Tiled facade wraps curved convention centre by Woods Bagot and Warren & Mahoney
The Te Pae Convention and Exhibition Centre, designed by Australian firm Woods Bagot and New Zealand studio Warren & Mahoney, has a curved exterior tiled in herringbone tiles. The sinuous structure, which overlooks the Avon River in New Zealand, is designed to avoid the typical "big box" image of convention centers. Te Pae Convention & Exposition Centre has a 2,000-seat auditorium, exhibition space, food facilities, and meeting rooms.
Woods Bagot and Warren & Mahoney ringed the building's periphery with glazed foyers that frame outward views, pushing these functional sections to the center.

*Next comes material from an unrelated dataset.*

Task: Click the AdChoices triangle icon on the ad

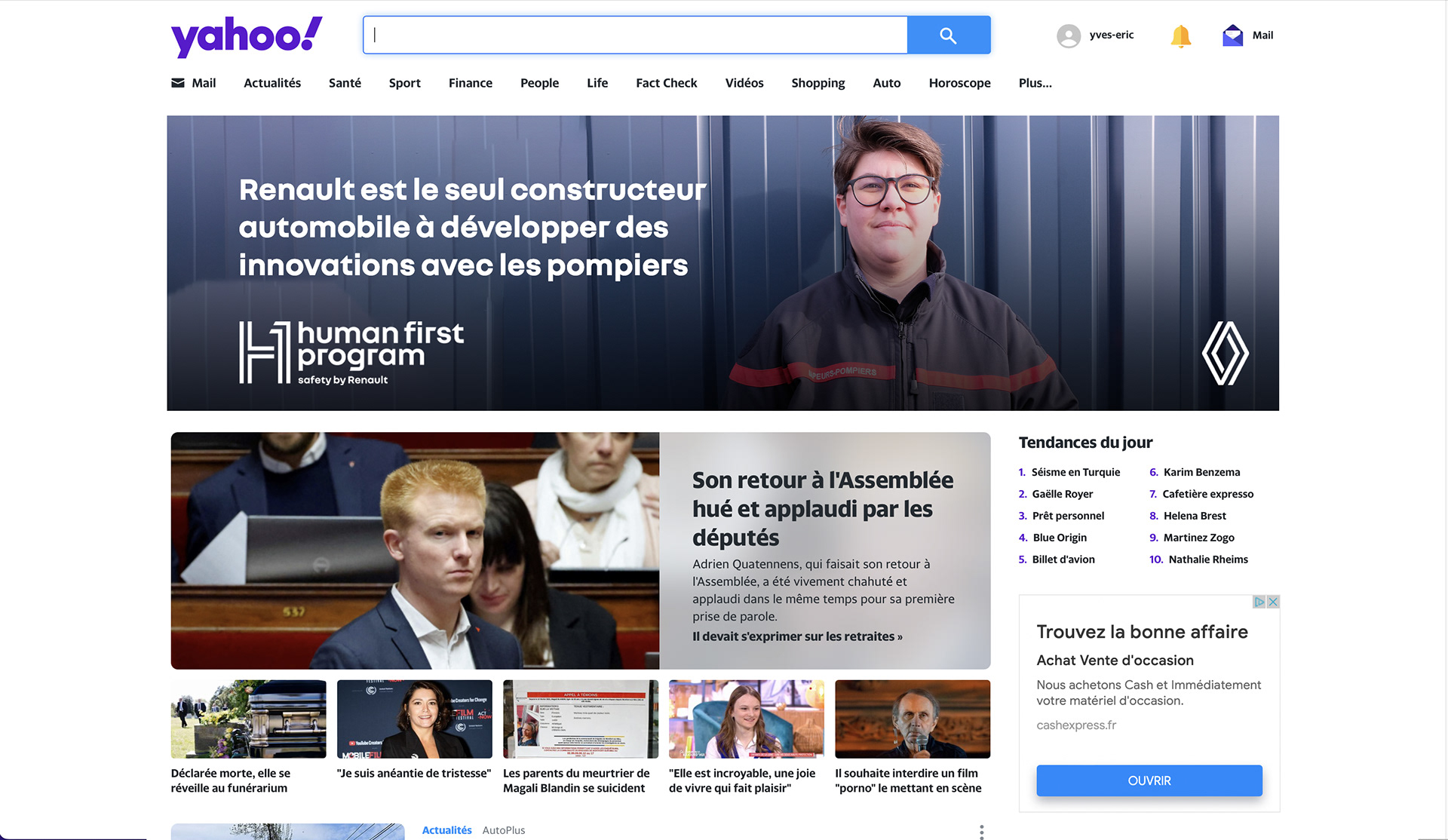Action: pos(1259,602)
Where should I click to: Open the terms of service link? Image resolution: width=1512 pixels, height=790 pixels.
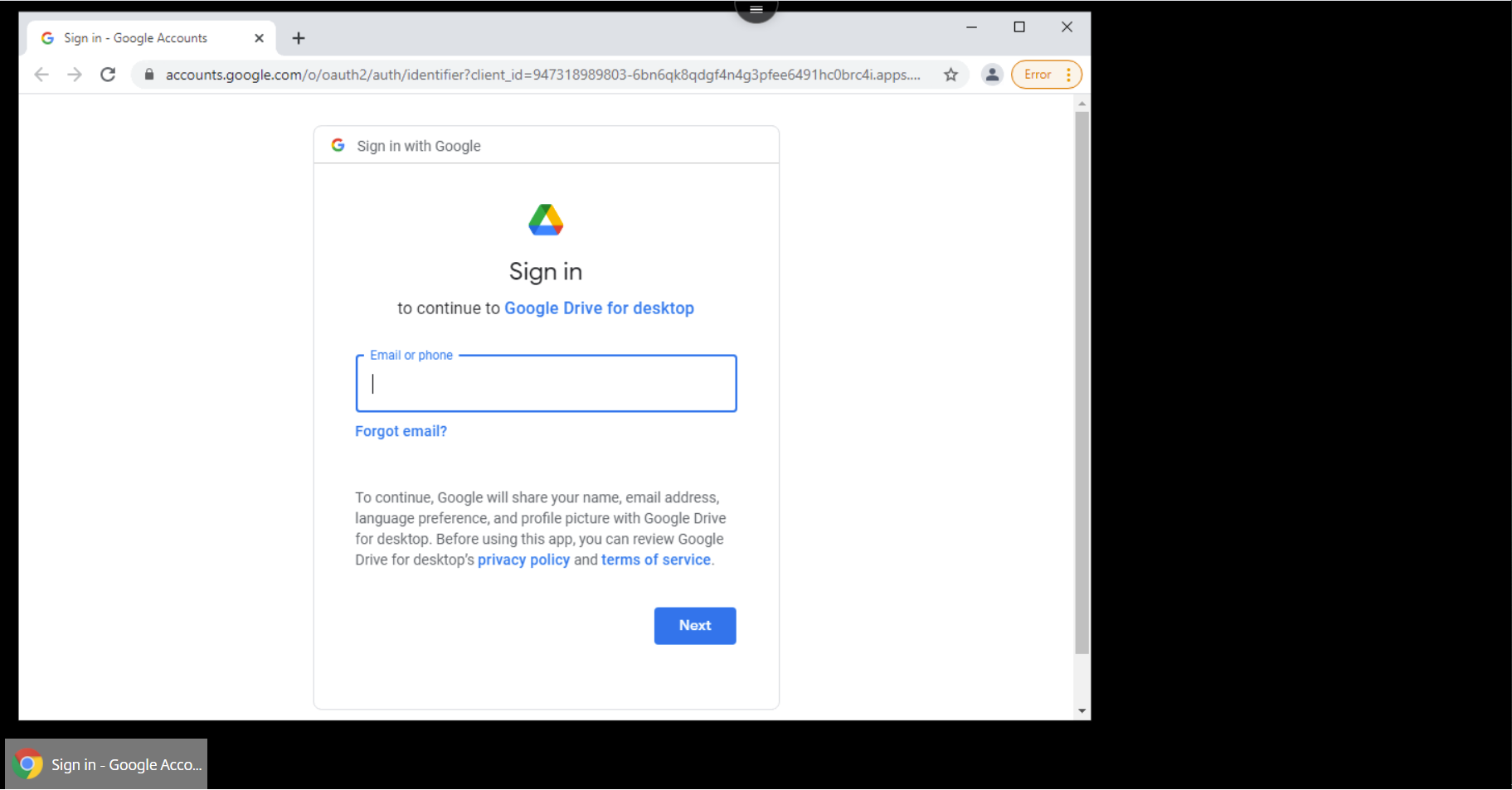point(655,560)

Woods Bagot said that unlike conventional convention centers, which tend to be a generic 'big box', the building was smaller in scale and wrapped in a fluid facade. Views from the function room back to Cathedral Square; the opening out onto Victoria Square; the leaning toward the river – these were very specific moves to make the building engage strongly with what's around it.
The Te Pae Convention and Exhibition Centre's architecture, like much of the reconstruction following the 2011 Christchurch earthquake, pays homage to New Zealand's indigenous Ngai Tahu people. Puamiria Parata-Goodall said that the new Ōtautahi (Christchurch) reflected both its was Ngai Tahu and European histories.

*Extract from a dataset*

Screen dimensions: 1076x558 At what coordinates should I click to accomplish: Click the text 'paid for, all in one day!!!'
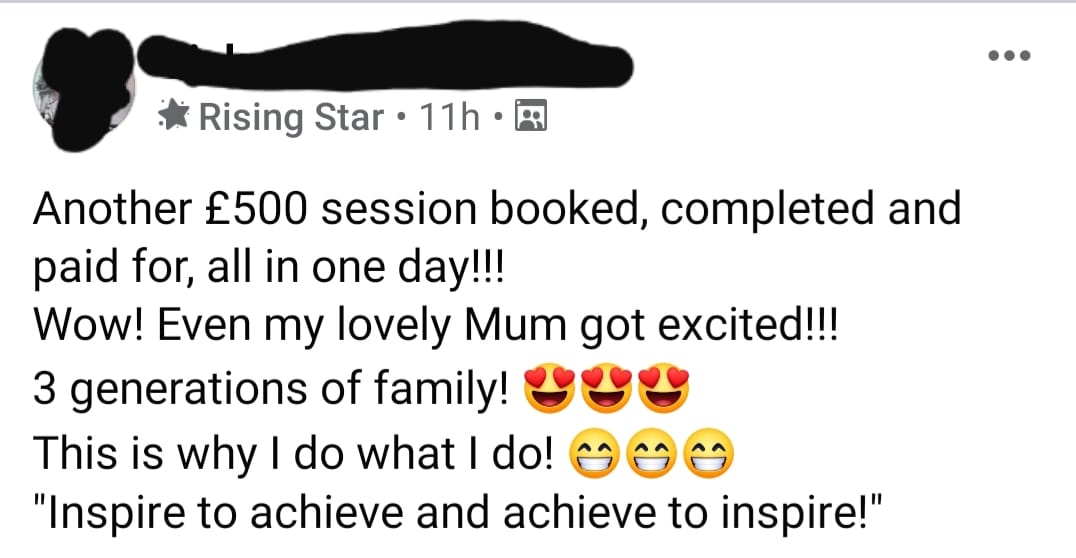[x=268, y=268]
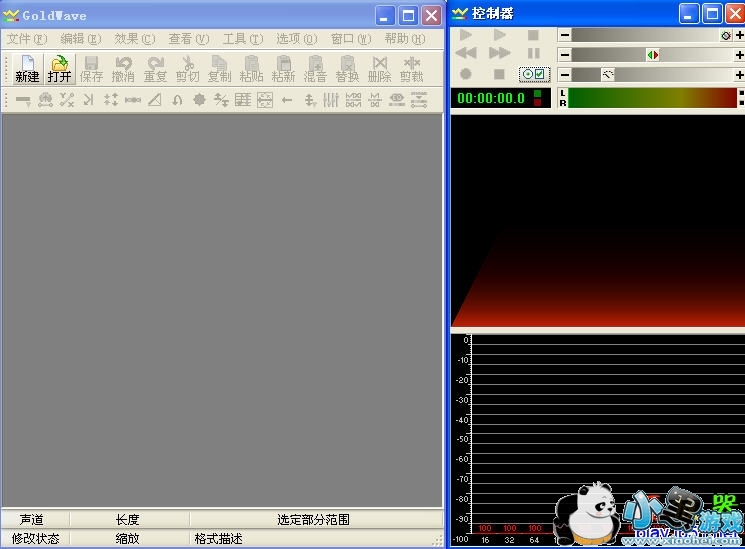Open the 工具 (Tools) menu

coord(242,39)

The center's tiled façade, irregular curved parts, and windows that cut across its form allude to the braided riverbeds of the Canterbury Plains and the shape of New Zealand's Southern Alps, both important areas in Ngai Tahu's history.
Te Pae Convention and Exhibition Centre's foyer extends to form an "organic route" around the southern side of the building, where escalators and stairs lead up to the auditorium and hall. Inside the auditorium, the curving forms of the building's exterior are reflected in sweeping white panels that cover the walls.
Edward John Woods and Walter Bagot launched Woods Bagot in 1869, and Miles Warren and Maurice Mahoney founded Warren & Mahoney in 1955.